History of Sharpening
A "sharpening culture" has existed in Japan since ancient times. The presence of the Wabocho Japanese knives became known because of their role in the preparation of sophisticated traditional Japanese cuisine while planes (tool for shaping wood) and chisels made their mark for their role in the construction of world-renowned cultural heritage buildings and so on. On top of that, the Japanese sword, which is a part of Japan’s traditional culture, has survived as a work of art, and the natural whetstone is integral to its shine and polish. In recent years, people have been switching to artificial whetstones but due to obvious differences in sharpness and finish, natural whetstones remain a firm favorite.
History of Whetstones
Whetstones have been used since days of old and can be traced back to the time when they were used to make polished stoneware. They were discovered in ruins of various eras from the Neolithic era onwards and can be said to be one of the earliest tools in history. From the ruins excavation sites, many rocks thought to have been used for polishing purposes were excavated and it is believed that their value as a commodity was recognized so much so that they were circulated as whetstones. Japan, possessing whetstones of excellent quality, developed advanced sharpening techniques which in turn made the production of blades of high hardness value possible. These developments then supported the evolution of the Japanese katana.
History of Japanese Kitchen Knives
Between the mid-7th century and the mid-16th century, Japanese-sword type (entirely steel knives and single sided edge knives) knives were used and mainly for preparing fish. Also, around the mid-16th century, knives with a rounded point and body were thought to be used for cutting vegetables. After the Genroku era, kitchen knives with chins became mainstream and following that, in the Bunka and Bunsei era, nakiri, usuba and deba knife types came into the picture. After that came the yanigaba knife and unagisaki knife.
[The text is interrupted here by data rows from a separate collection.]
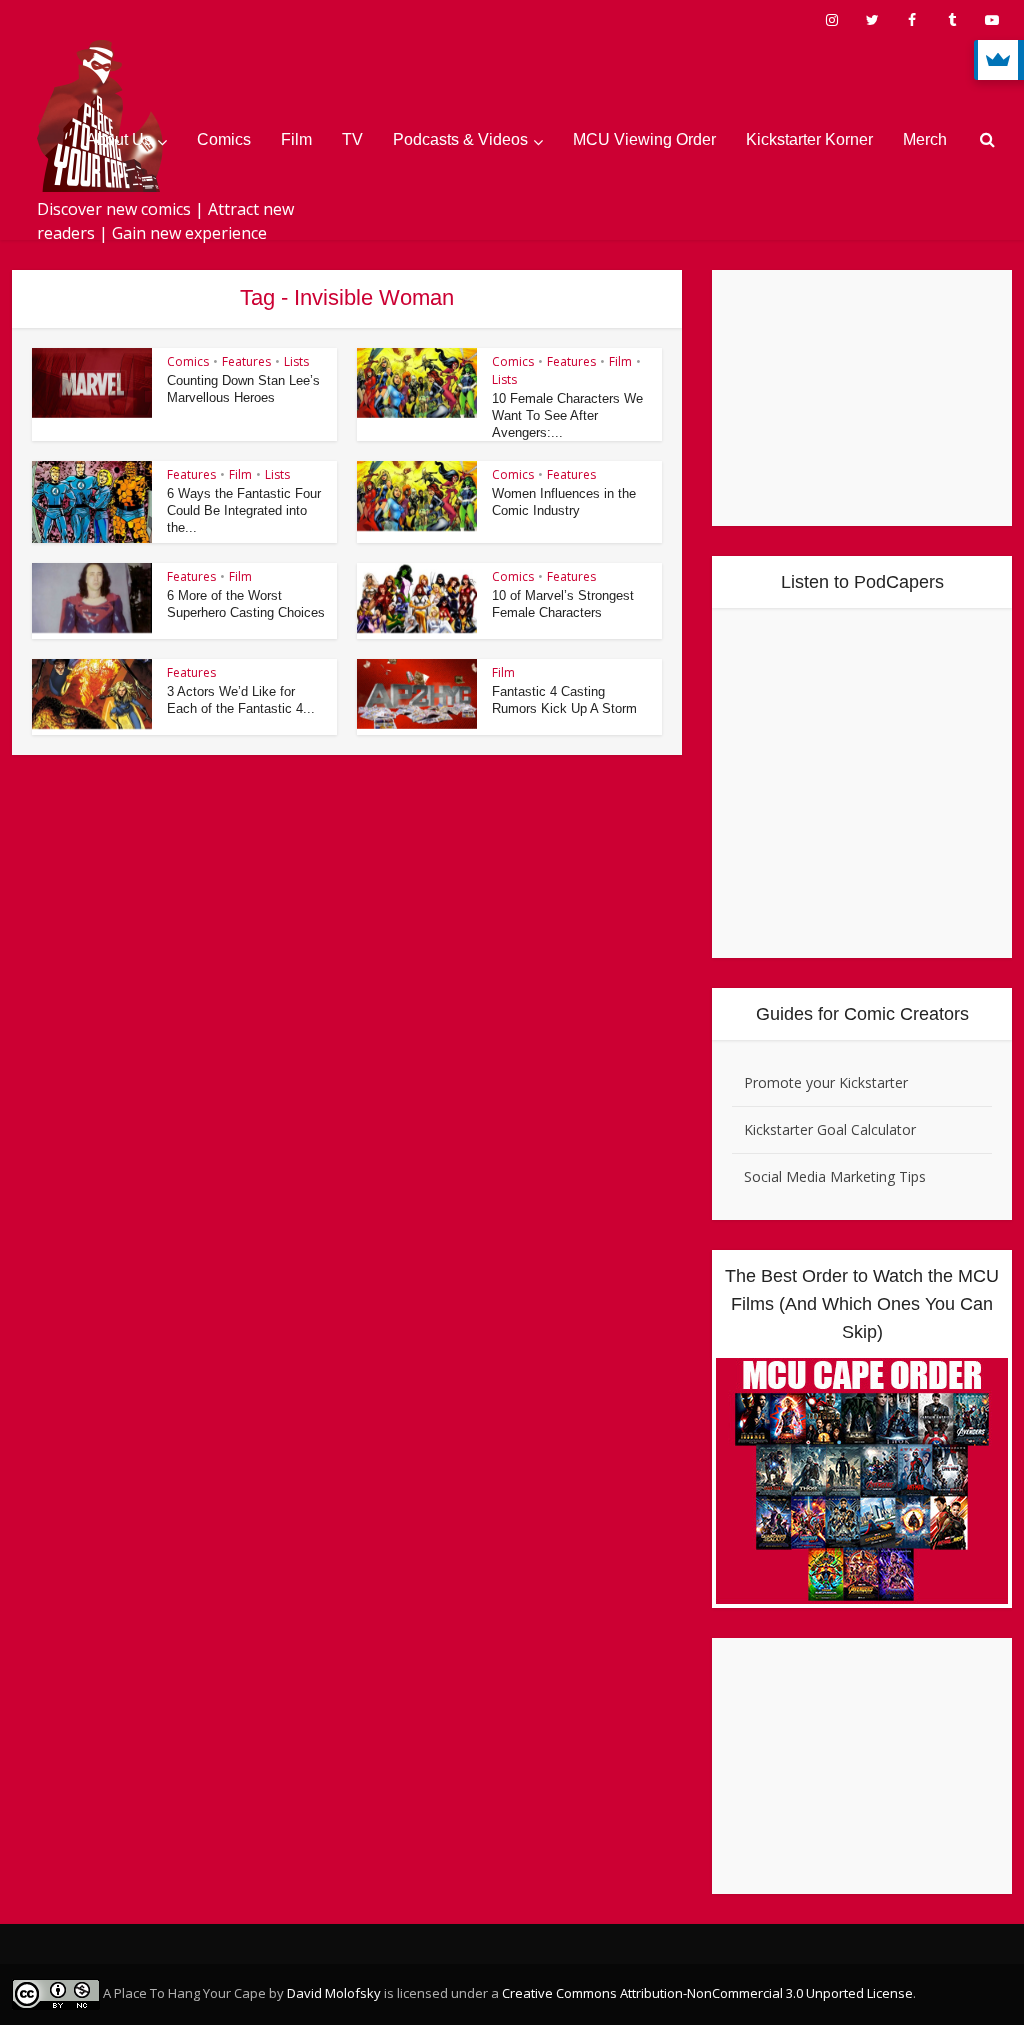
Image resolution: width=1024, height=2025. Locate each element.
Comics (224, 139)
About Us (119, 139)
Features (246, 361)
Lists (296, 361)
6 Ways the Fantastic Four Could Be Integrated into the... (244, 510)
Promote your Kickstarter (826, 1082)
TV (352, 139)
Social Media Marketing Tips (835, 1176)
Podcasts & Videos (460, 139)
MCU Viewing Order (644, 139)
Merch (925, 139)
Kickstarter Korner (809, 139)
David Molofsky (334, 1993)
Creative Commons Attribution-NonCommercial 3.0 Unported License (707, 1993)
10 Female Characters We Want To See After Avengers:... (567, 415)
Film (296, 139)
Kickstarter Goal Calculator (830, 1129)
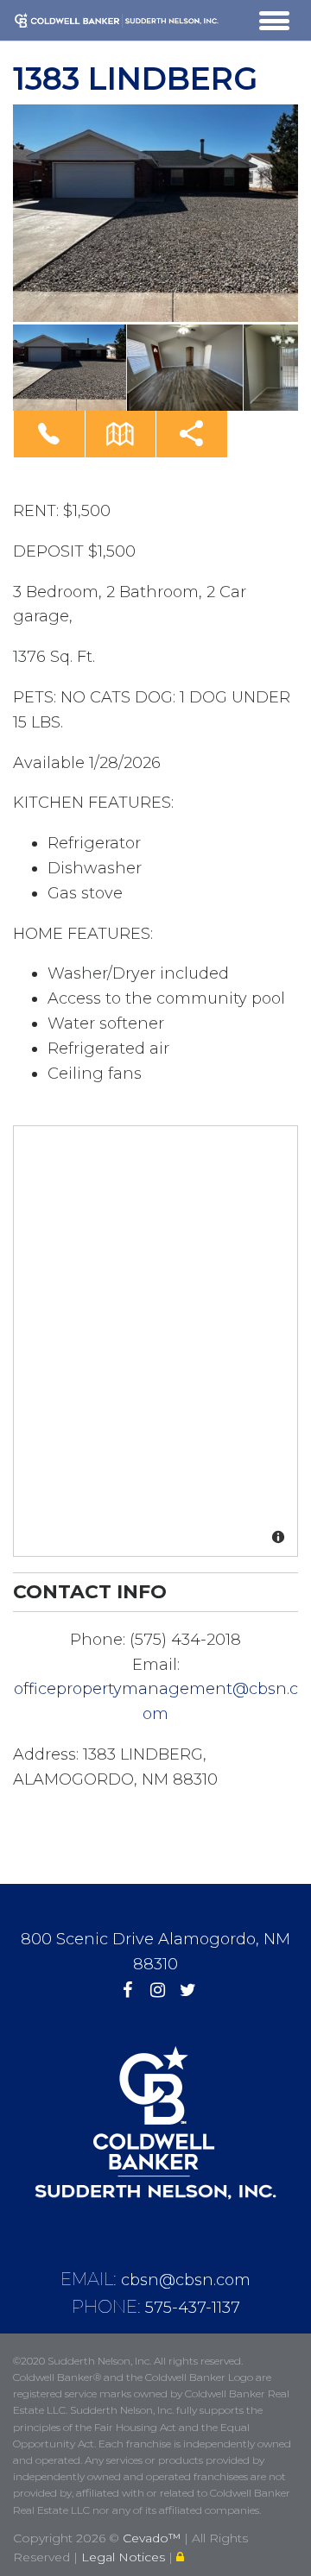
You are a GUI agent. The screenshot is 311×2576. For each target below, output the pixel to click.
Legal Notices (124, 2557)
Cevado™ (153, 2538)
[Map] (156, 1342)
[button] (49, 434)
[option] (155, 213)
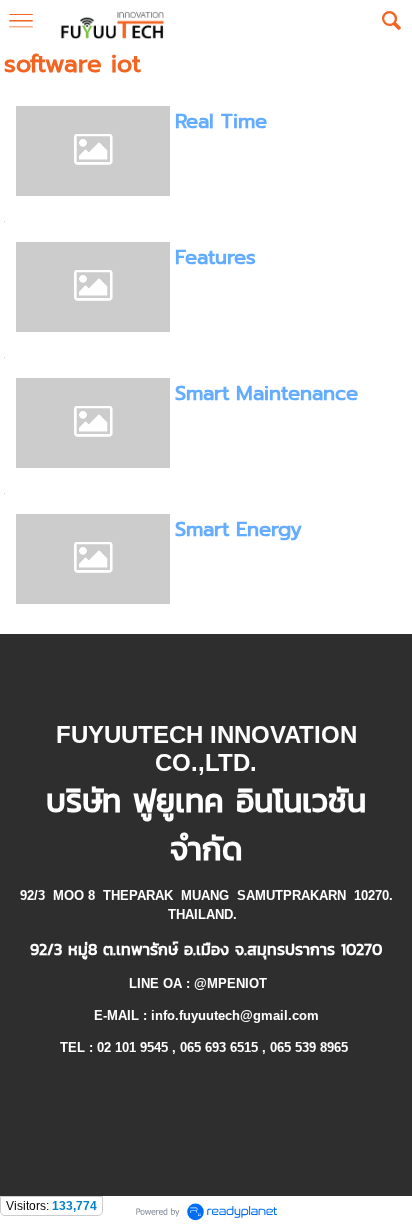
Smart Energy (238, 529)
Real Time (221, 121)
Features (215, 257)
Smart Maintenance (266, 393)
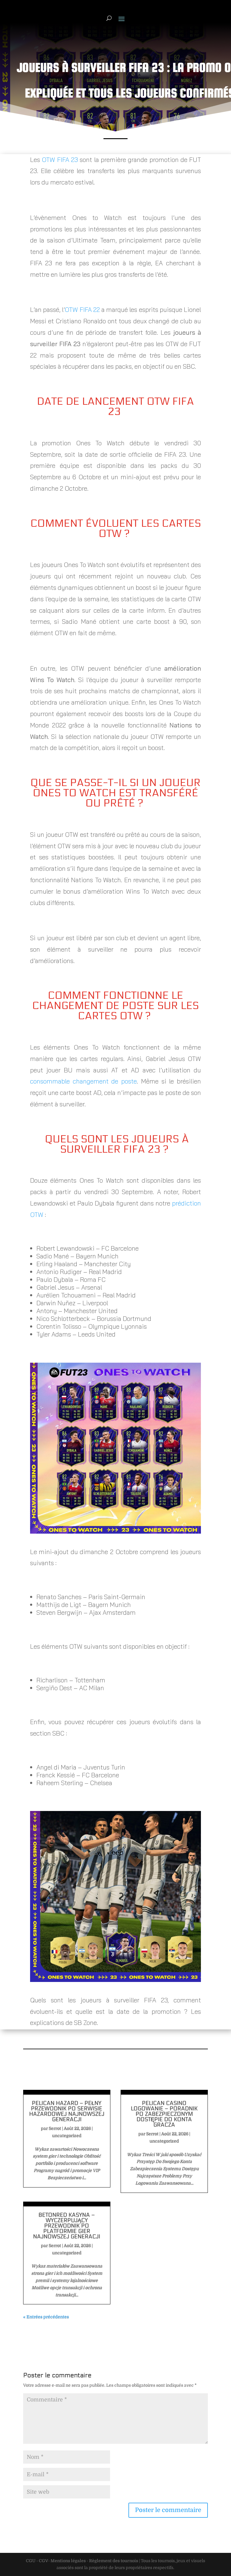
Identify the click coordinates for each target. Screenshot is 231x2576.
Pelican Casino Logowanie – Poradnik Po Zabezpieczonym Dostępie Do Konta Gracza (164, 2114)
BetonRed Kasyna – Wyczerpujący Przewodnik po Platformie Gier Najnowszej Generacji (66, 2226)
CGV (43, 2560)
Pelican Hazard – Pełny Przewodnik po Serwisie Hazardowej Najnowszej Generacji (66, 2111)
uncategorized (67, 2135)
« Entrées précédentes (46, 2316)
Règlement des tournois (113, 2560)
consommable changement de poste (83, 1081)
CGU (30, 2560)
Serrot (55, 2128)
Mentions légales (68, 2560)
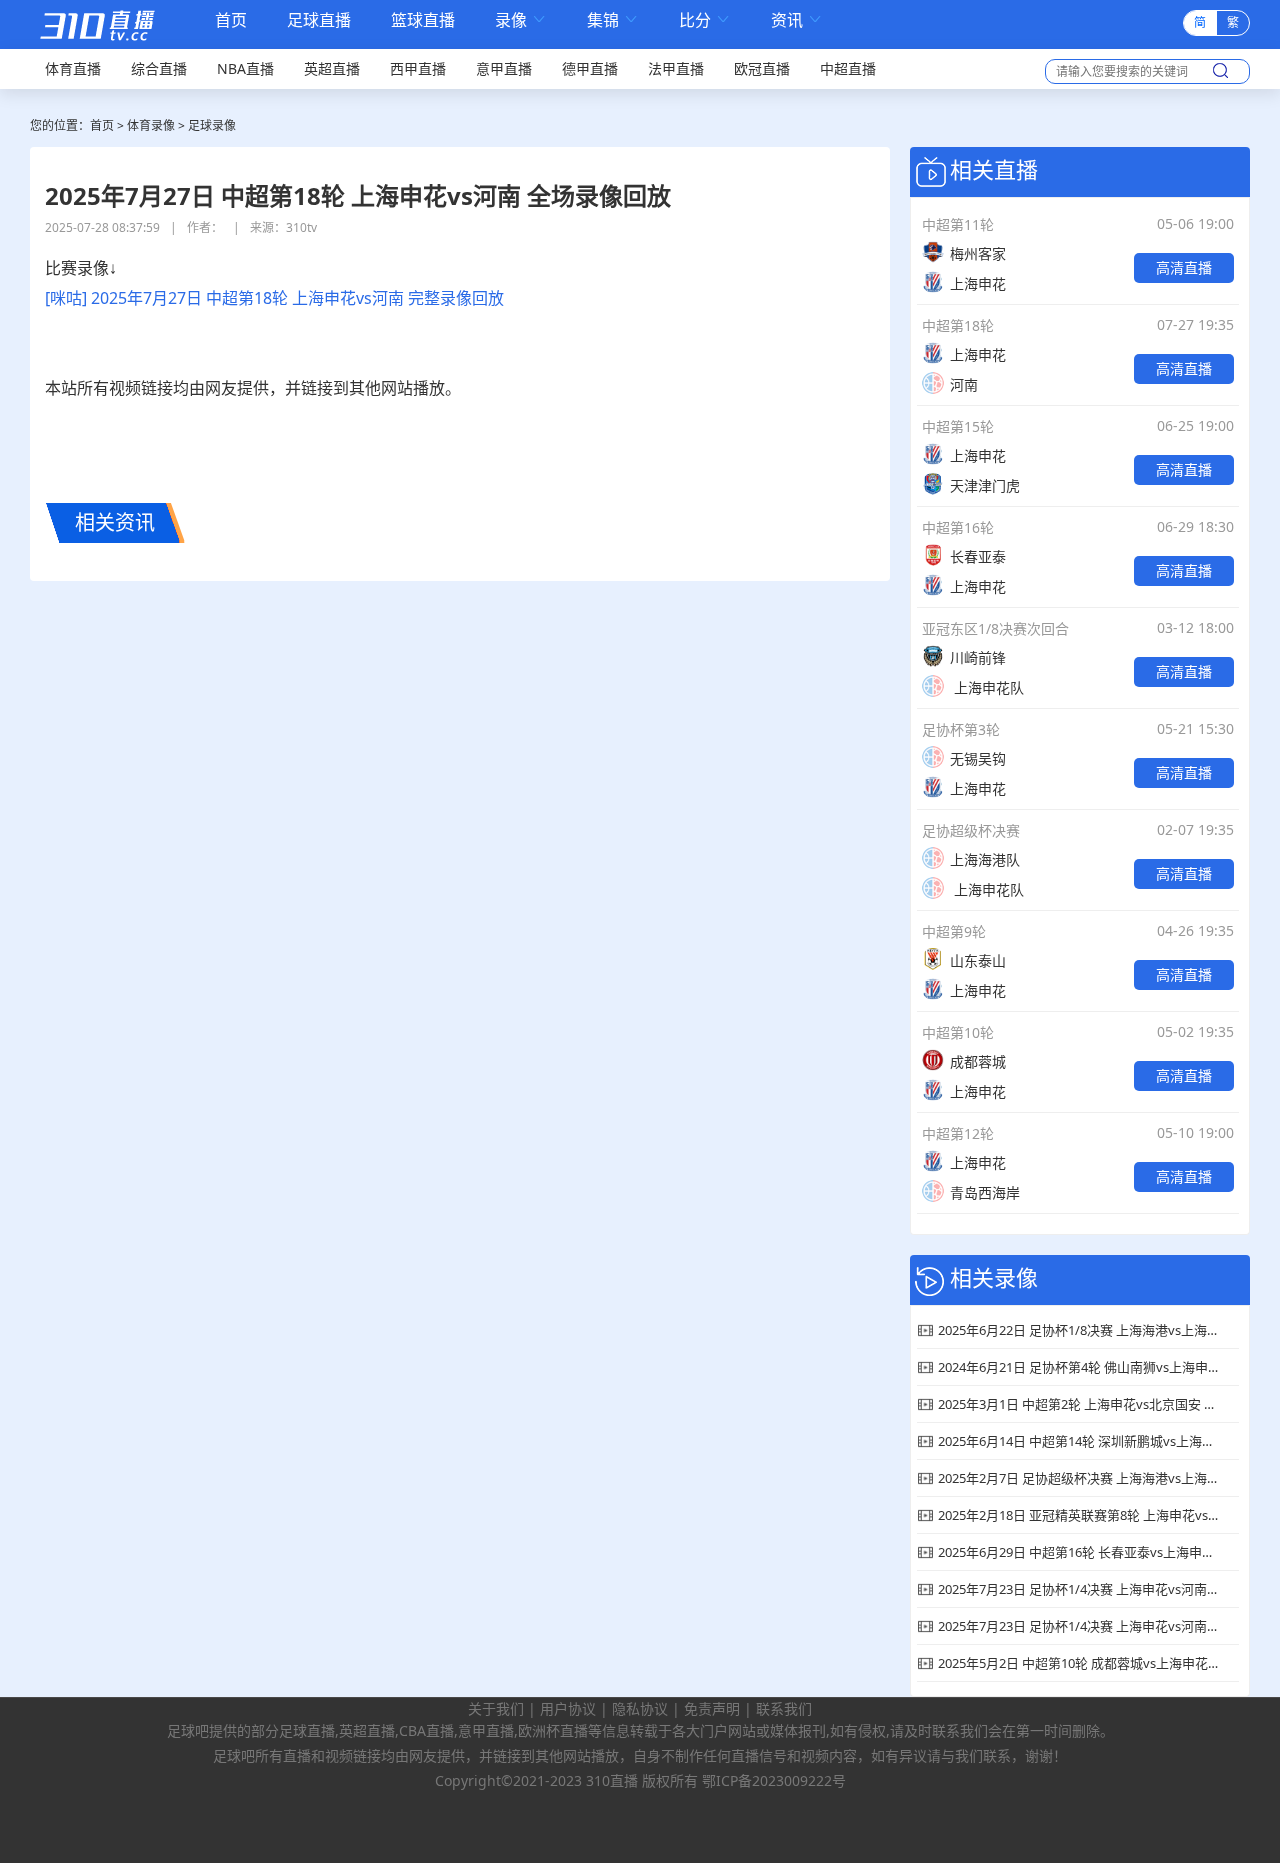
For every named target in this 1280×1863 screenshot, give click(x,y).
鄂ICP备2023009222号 (774, 1780)
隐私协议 (640, 1708)
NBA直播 (245, 68)
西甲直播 (418, 68)
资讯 (797, 20)
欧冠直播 (762, 68)
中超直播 (848, 68)
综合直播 (159, 68)
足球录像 (212, 125)
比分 (705, 20)
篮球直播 (423, 20)
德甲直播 (590, 68)
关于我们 (496, 1708)
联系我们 (784, 1708)
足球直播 (319, 20)
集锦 (613, 20)
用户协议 (568, 1708)
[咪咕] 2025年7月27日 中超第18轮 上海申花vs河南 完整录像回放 (274, 298)
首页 (231, 22)
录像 (521, 20)
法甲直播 (676, 68)
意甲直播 (504, 68)
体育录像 (151, 125)
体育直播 (73, 68)
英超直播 (332, 68)
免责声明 (712, 1708)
The shape of the present Wabocho (Japanese kitchen knife) was established in the early to mid-18th century. During the Meiji era, Western style knives were brought into Japan and they were generally referred to as “gyu-to bocho (yo-to bocho)”. Entering the Showa era, the good qualities of Western knives and Japanese knives were brought together in the form of the “bunka bocho (katana style knives)” and then from there, the “santoku bocho”, a knife that is rounded off at the tip, was born. In present time, the latter is the most commonly used knife in the Japanese household.